[begin THE RECORDS]
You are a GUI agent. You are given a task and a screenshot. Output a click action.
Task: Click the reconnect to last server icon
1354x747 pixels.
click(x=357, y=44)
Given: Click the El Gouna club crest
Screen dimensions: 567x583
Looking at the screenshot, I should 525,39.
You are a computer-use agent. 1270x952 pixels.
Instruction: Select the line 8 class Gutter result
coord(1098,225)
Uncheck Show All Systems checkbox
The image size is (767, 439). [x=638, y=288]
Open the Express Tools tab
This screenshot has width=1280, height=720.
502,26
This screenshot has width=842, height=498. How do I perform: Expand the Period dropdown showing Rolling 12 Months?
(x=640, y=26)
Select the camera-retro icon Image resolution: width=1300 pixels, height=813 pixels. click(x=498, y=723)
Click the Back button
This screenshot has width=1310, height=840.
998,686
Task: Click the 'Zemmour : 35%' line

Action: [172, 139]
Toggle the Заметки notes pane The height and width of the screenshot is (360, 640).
[end THE RECORDS]
GOAL
Lay out every line of the records above as a JSON list of strings, one string per line, omitting blank lines.

THE OUTPUT
[
  "You are a GUI agent. You are given a task and a screenshot. Output a click action.",
  "Task: Click the reconnect to last server icon",
  "1354x747 pixels.",
  "click(x=357, y=44)",
  "Given: Click the El Gouna club crest",
  "Screen dimensions: 567x583",
  "Looking at the screenshot, I should 525,39.",
  "You are a computer-use agent. 1270x952 pixels.",
  "Instruction: Select the line 8 class Gutter result",
  "coord(1098,225)",
  "Uncheck Show All Systems checkbox",
  "The image size is (767, 439). [x=638, y=288]",
  "Open the Express Tools tab",
  "This screenshot has width=1280, height=720.",
  "502,26",
  "This screenshot has width=842, height=498. How do I perform: Expand the Period dropdown showing Rolling 12 Months?",
  "(x=640, y=26)",
  "Select the camera-retro icon Image resolution: width=1300 pixels, height=813 pixels. click(x=498, y=723)",
  "Click the Back button",
  "This screenshot has width=1310, height=840.",
  "998,686",
  "Task: Click the 'Zemmour : 35%' line",
  "Action: [172, 139]",
  "Toggle the Заметки notes pane The height and width of the screenshot is (360, 640)."
]